__Exercise material__:
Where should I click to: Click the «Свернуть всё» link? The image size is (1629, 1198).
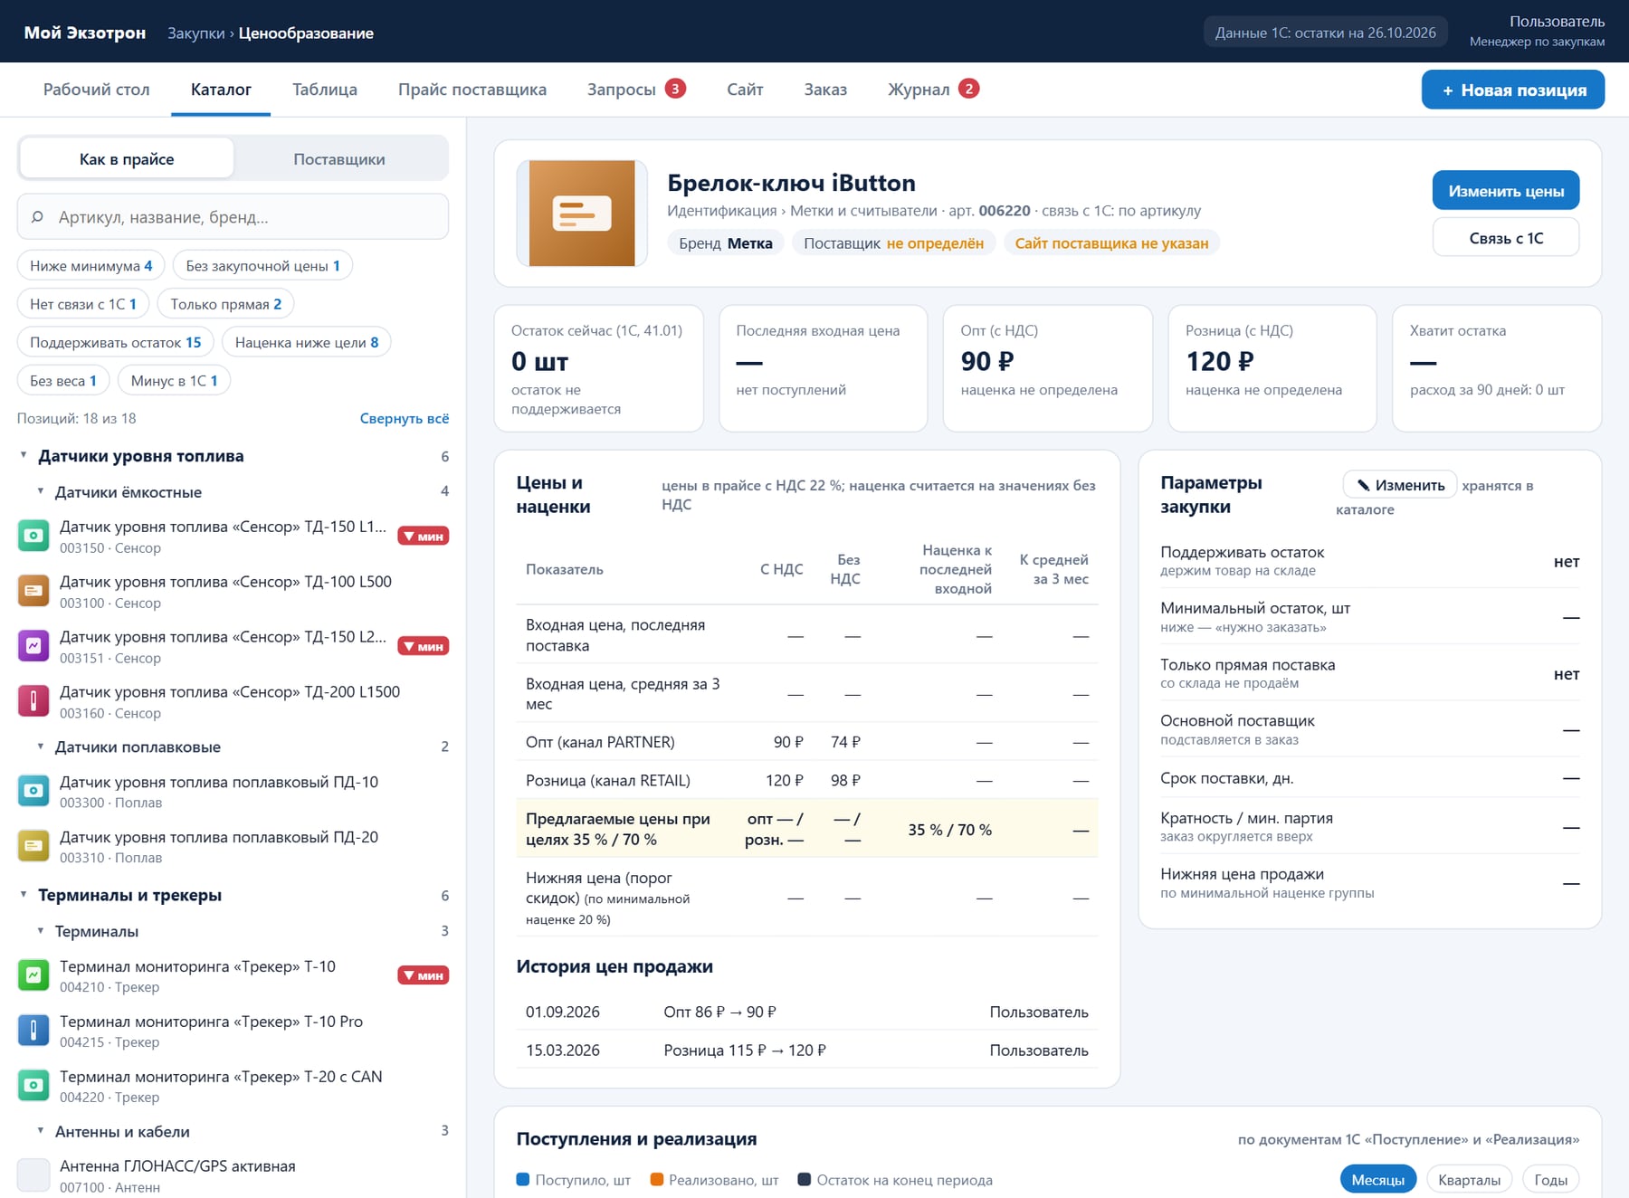pyautogui.click(x=405, y=418)
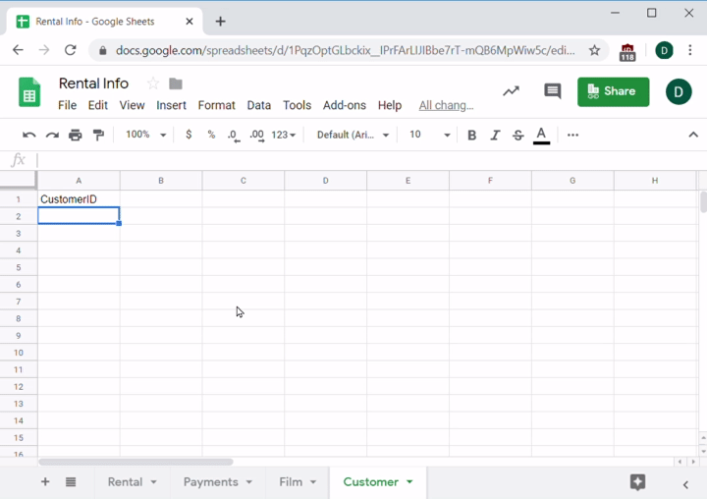Open the zoom level dropdown
707x499 pixels.
tap(146, 135)
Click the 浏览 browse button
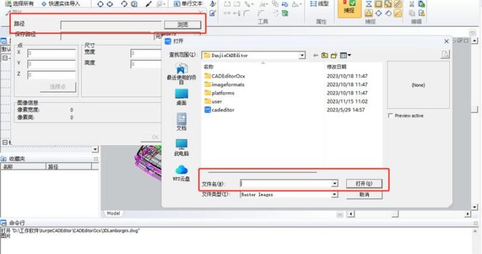 pyautogui.click(x=183, y=25)
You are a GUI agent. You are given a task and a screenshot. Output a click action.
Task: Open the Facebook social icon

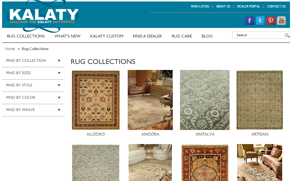pyautogui.click(x=249, y=20)
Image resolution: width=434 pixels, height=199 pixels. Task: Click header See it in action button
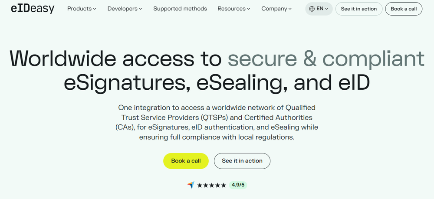click(359, 9)
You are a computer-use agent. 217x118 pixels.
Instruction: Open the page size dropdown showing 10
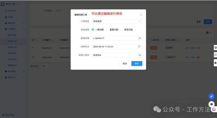(x=45, y=66)
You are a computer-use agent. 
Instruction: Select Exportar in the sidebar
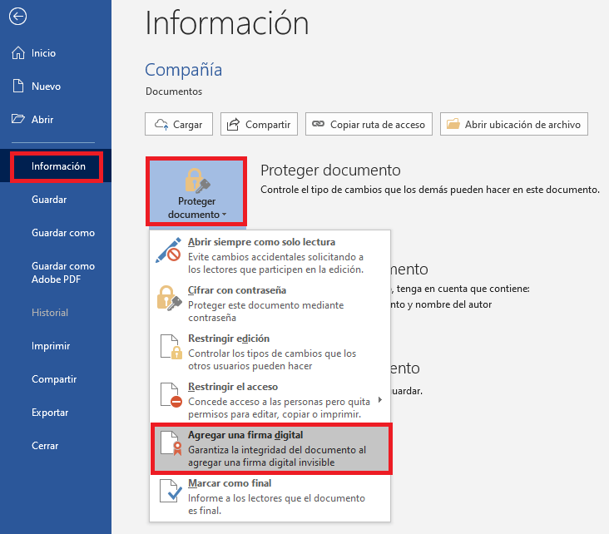click(x=50, y=413)
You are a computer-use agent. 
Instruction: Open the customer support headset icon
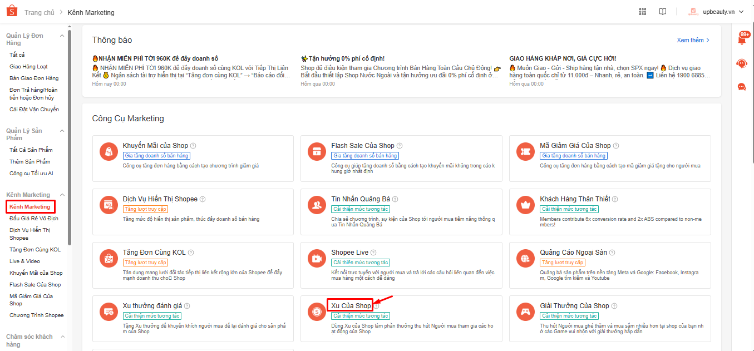[x=741, y=63]
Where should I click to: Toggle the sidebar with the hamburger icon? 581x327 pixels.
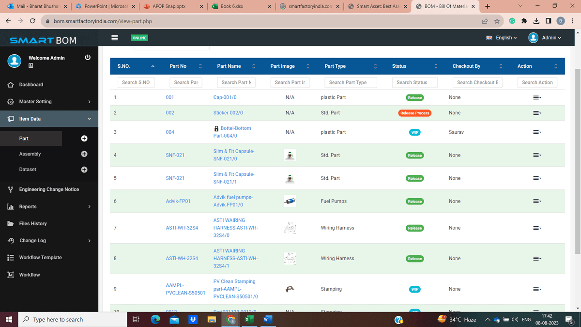[x=115, y=38]
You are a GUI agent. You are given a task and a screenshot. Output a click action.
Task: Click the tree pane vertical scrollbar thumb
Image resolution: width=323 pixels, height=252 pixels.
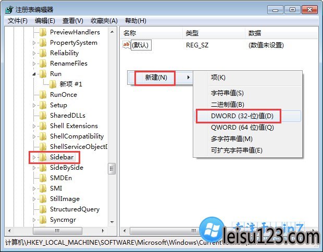pyautogui.click(x=112, y=169)
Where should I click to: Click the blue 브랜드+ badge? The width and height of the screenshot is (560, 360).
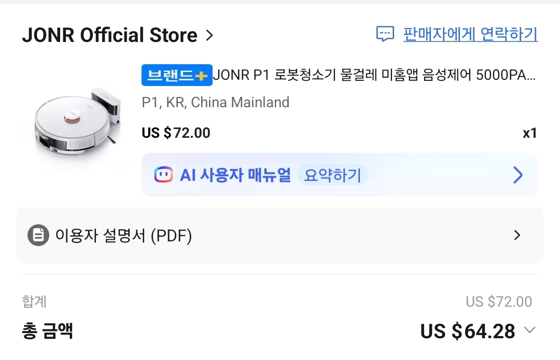(177, 76)
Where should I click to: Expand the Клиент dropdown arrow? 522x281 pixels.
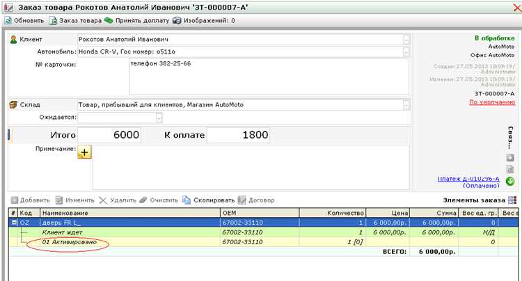(x=406, y=40)
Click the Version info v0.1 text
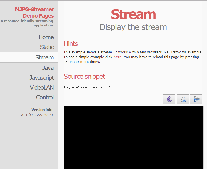The height and width of the screenshot is (169, 207). [x=37, y=115]
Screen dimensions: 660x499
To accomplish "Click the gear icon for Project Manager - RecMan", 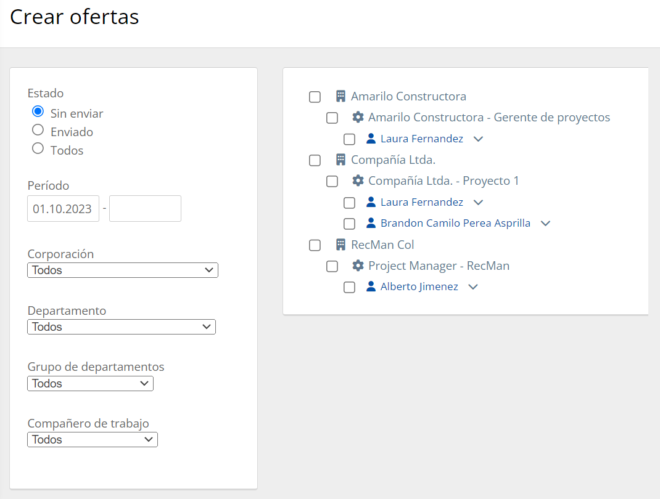I will (358, 266).
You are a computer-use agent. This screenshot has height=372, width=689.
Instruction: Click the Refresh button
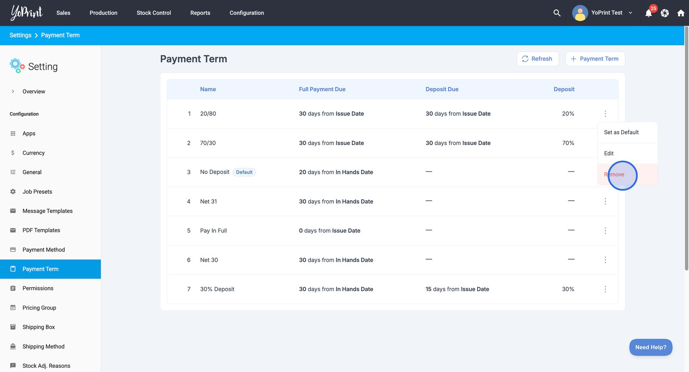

__What needs to be done__:
Using the entries above, state how many lines contain the string "computer"; the number is all that is needed.

__Task output__:
4